The sky is crying, and this time is not only about Shakespeare, Beckett or Nina's tragedies, but also the rest of character's tragedies. Nadav in love with his aunt, his mother full of lovers but empty of love, his father with a terminal illness, Menahem resigned and passive, Avinoam without Nina, and Nina as usual, crying too. In the exploration of this tragicomedy, the relationships between man and supernatural fate are worked mixing humor with sadness. In his book Poetics, Aristotle argued that the object of tragedy is to arouse a feeling of awe and wonder in the audience and have a cathartic affect, to purge the audience of these emotions. And we can feel that here. Mel Brooks used to say: "Tragedy is when I cut my finger; comedy is when you fall down an open sewer and die". Just in the beginning, a wheel that seems to break while carrying a coffin announces it; a loud utterance of emotion in the shape of drops. Those clear solutions full of protein that we don't want them but we need them: memories, pain, anger, or an uncontrolled laughter, all of them extreme emotional feelings.
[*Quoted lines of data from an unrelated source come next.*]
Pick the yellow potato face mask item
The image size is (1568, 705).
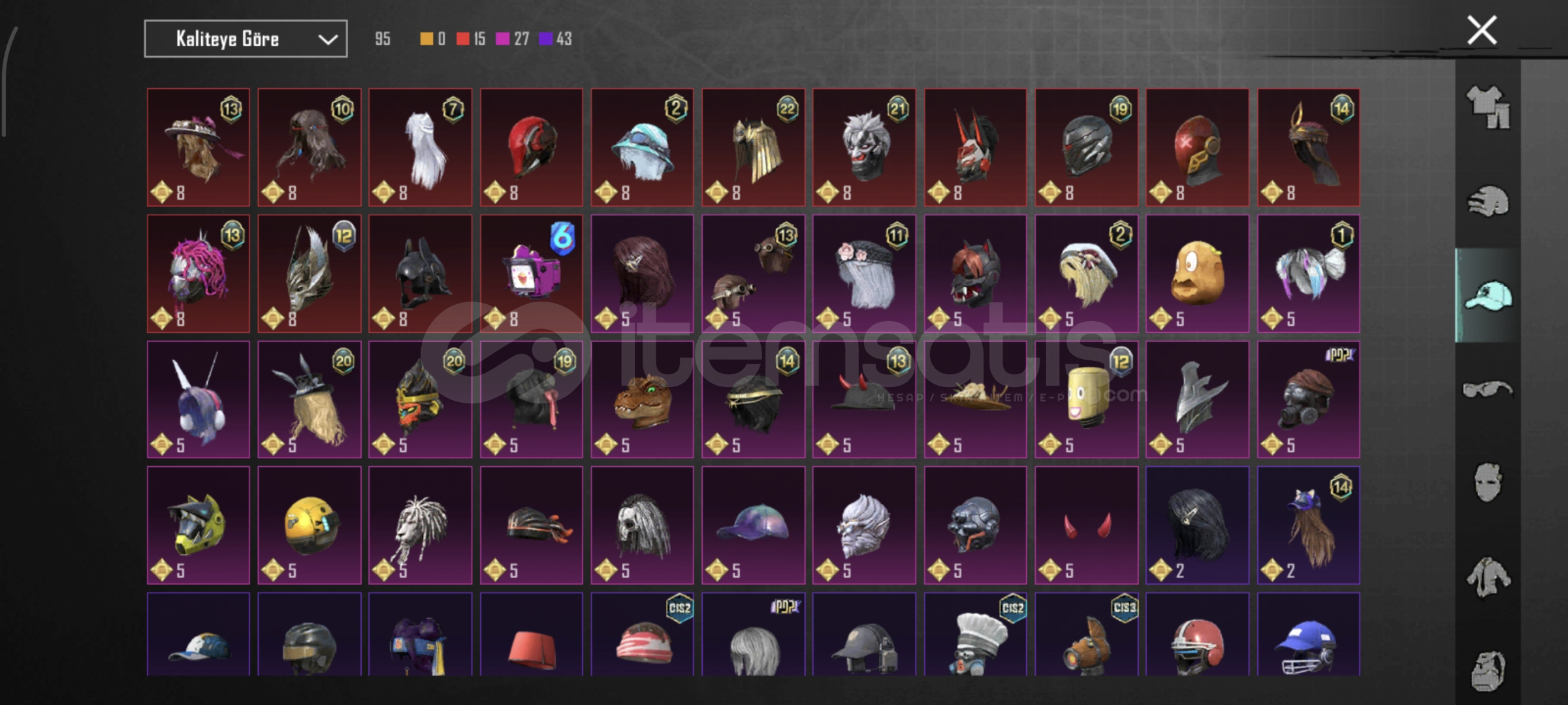(x=1198, y=274)
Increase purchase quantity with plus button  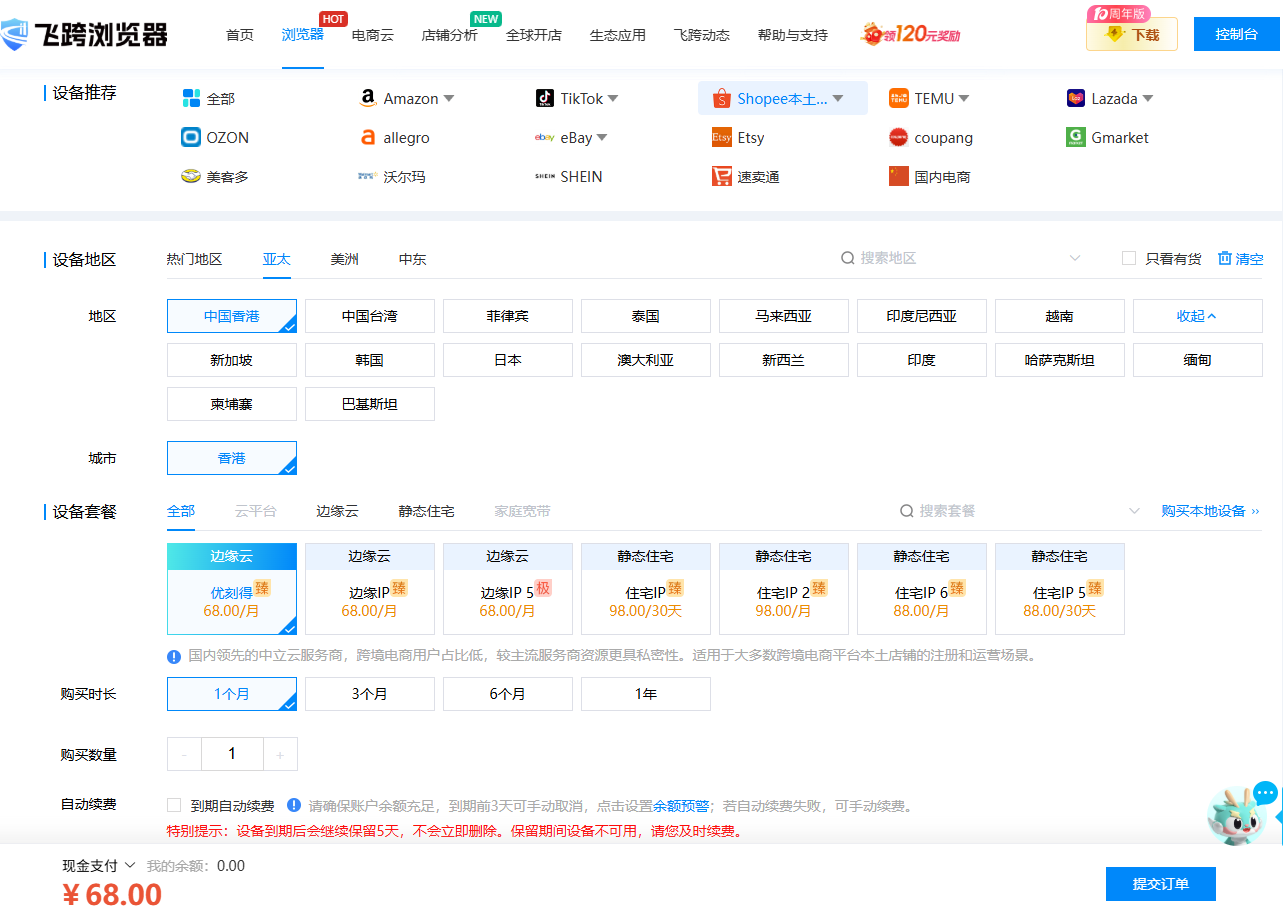click(280, 755)
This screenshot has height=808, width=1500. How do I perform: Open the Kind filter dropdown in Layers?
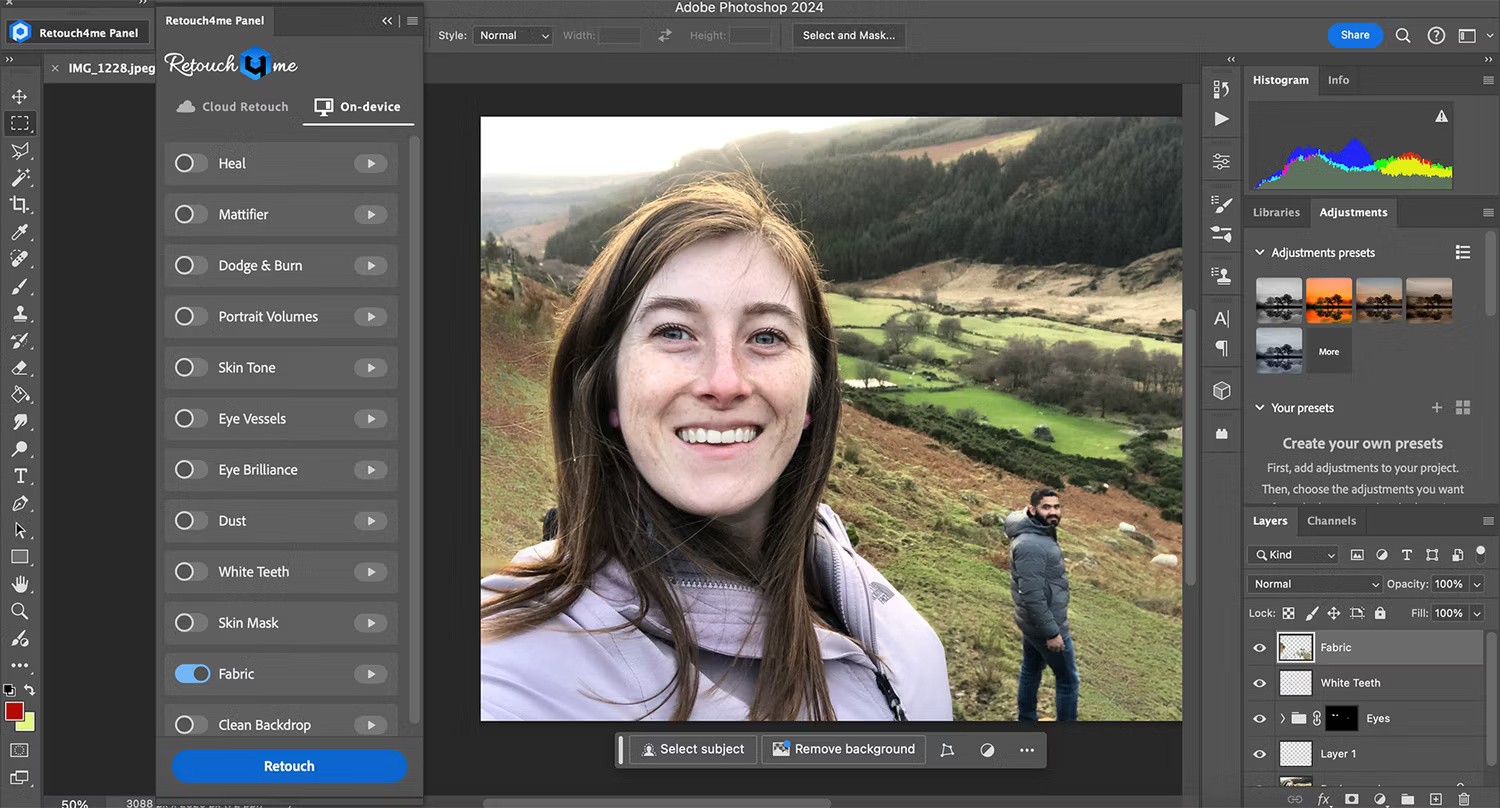1292,554
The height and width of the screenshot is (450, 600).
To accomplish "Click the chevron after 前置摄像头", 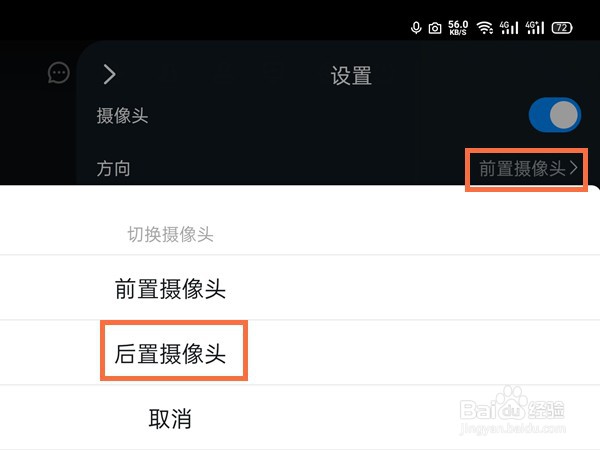I will pyautogui.click(x=573, y=168).
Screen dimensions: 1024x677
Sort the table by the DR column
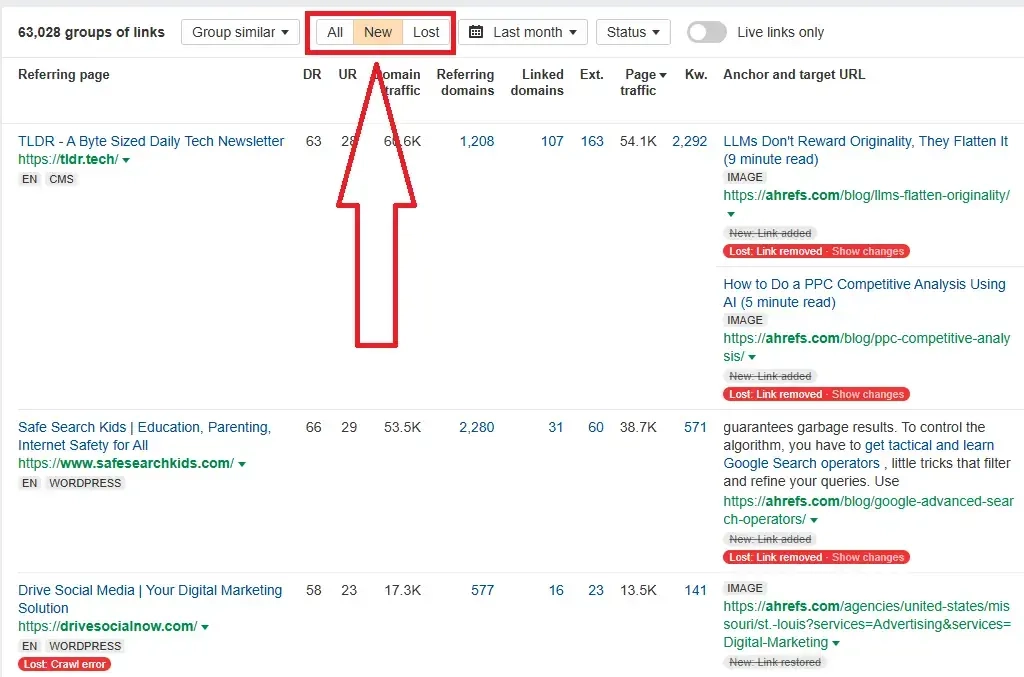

Rituals and Hasidic dance invade Israel streets that I still haven't visited but it seems like I was there before. Suddenly that joy is steamed up with Amnom's face, taking consciousness about his near death. A military crew goes to notify a mother about his son's death in terrorist's hands, but something that unfortunately occurs often, is magically depicted with a new acid and funny comment: "Why are you with those white pants? Aren't they used for some popular dance?", says the high range command to Avinoam. One more time, as a Ying Yang symbol, the good and the bad are definitely close and melt down in a same unique thing. And a new smile rises as a defense against tragedies, in a film that won twelve Israeli Academy Awards in 2003, including Best Picture. When lack of hope is overwhelming and seems to be unavoidable, "...the hope will not be lost...", says one "Hatikva"'s verse. And after a lot of mix-up, the encounter finally arrives.
A few days ago I had the possibility of assisting to a Nathaniel Dorsky's conference, writer of Devotional Cinema, experimental filmmaker, and a man with an amazing particular view about life. When I asked him why most of his films show a constant movement, he replied that stillness is always represented in a time and space that generate some movement in itself. A stillness that in shy and quiet Nadav is moving more than ever, while he looks over the sky, smiling and crying. Understanding that we could change destiny, and sometimes happiness is closer than we think. Nina's baby is Cristina's baby in Alejandro Gonzalez Iñarritu's 21 Grams. As "Hatikva", the baby's crying is a song of hope in the midst of tragedies. I leave the theater already empty, and the sky is crying. I think about the parent's pride by the sacred fire that everyone has. I think about hard times and how we can overcome them. For a moment I become Nadav, who like Nina, turns a tragedy into hope.